Note that we don't need to make ExpandUniquenessFilter after the first Expand, since there are no edges to compare to. This filtering needs to work across multiple pattern, but inside a single MATCH clause.

Let's take a look at the following.

MATCH (n)-[r1]-(m), (m)-[r2]-(l)

We would also generate the exact same operators.

ScanAll (n) > Expand (n, r1, m) > Expand (m, r2, l) >
    ExpandUniquenessFilter ([r1], r2)

On the other hand,

MATCH (n)-[r1]-(m) MATCH (m)-[r2]-(l)-[r3]-(i)

would reset the uniqueness filtering at the start of the second match. This would mean that we output the following:

ScanAll (n) > Expand (n, r1, m) > Expand (m, r2, l) > Expand (l, r3, i) >
    ExpandUniquenessFilter ([r2], r3)

There is a difference in how we handle edge uniqueness compared to Neo4j. Neo4j does not allow searching for a single edge multiple times, but we've decided to support that.

For example, the user can say the following.

MATCH (n)-[r]-(m)-[r]-l

We would ensure that both r variables match to the same edge. In our terminology, we call this the edge cycle. For the above example, we would generate this plan.

ScanAll (n) > Expand (n, r, m) > Expand (m, r, l)

We do not put an ExpandUniquenessFilter operator between 2 Expand operators and we tell the 2nd Expand that it is an edge cycle. This, 2nd Expand will ensure we have matched both the same edges.

Filtering

To narrow the search down, the patterns in MATCH can have filtered labels and properties. A more general filtering is done using the accompanying WHERE clause. During the preprocess step, all filters are collected and extracted into expressions. Additional information on which symbols are used is also stored. This way, each time we generate a ScanAll or Expand, we look at all the filters to see if any of them can be used. I.e. if the symbols they use have been bound by a newly produced operator.

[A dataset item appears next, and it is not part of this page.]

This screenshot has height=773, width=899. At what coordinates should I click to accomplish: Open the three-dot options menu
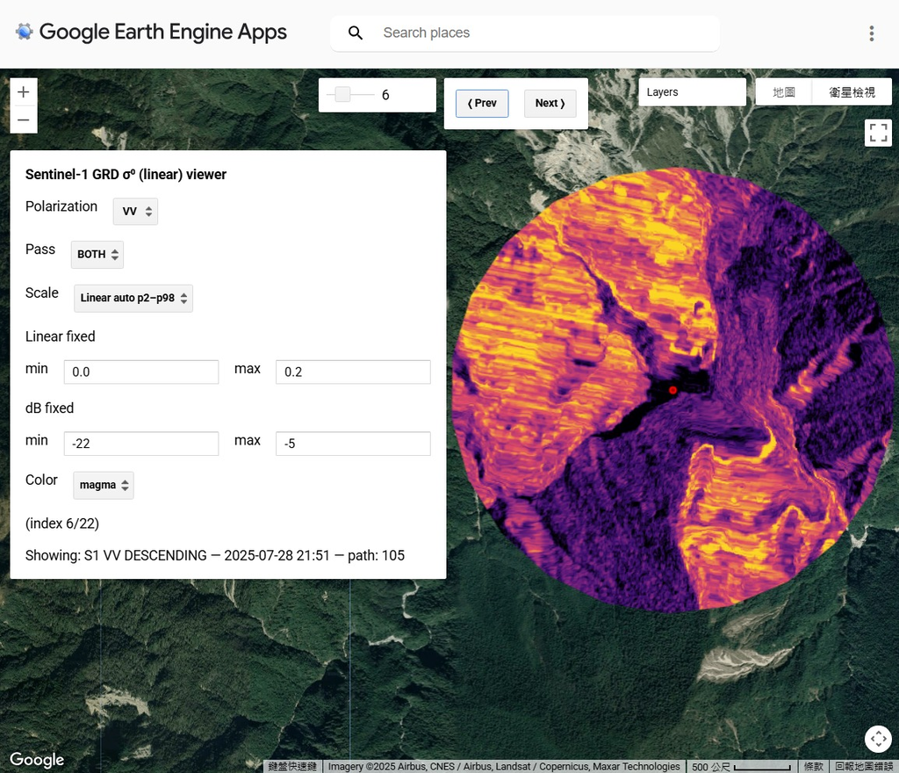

If a filter expression can be used, we immediately add a Filter operator with that expression.

For example.

MATCH (n)-[r]-(m :label) WHERE n.prop = 42

We would produce:

ScanAll (n) > Filter (n.prop) > Expand (n, r, m) > Filter (m :label)

This means that the same plan is generated for the query:

MATCH (n {prop: 42})-[r]-(m :label)

OPTIONAL

If a MATCH clause is preceded by OPTIONAL, then we need to generate a plan such that we produce results even if we fail to match anything. This is accomplished by generating an Optional operator, which takes 2 operator trees:

  • input operation and
  • optional operation.

The input is the operation we generated for the part of the query before OPTIONAL MATCH. For the optional operation, we simply generate the OPTIONAL MATCH part just like we would for regular MATCH. In addition to operations, we need to send the symbols which are set during optional matching to the Optional operator. The operator will reset values of those symbols to null, when the optional part fails to match.

RETURN & WITH

RETURN and WITH clauses are very similar to each other. The only difference is that WITH separates parts of the query and can be paired with WHERE clause.

The common part is generating operators for the body of the clause. Separation of query parts is mostly done in semantic analysis, which checks that only the symbols exposed through WITH are visible in the query parts after the clause. The minor part is done in planning.

Named Results

Both clauses contain multiple named expressions (expr AS name) which are used to generate Produce operator.

Aggregations

If an expression contains an aggregation operator (sum, avg, ...) we need to plan the Aggregate operator as input to Produce. This case is more complex, because aggregation in openCypher can perform implicit grouping of results used for aggregation.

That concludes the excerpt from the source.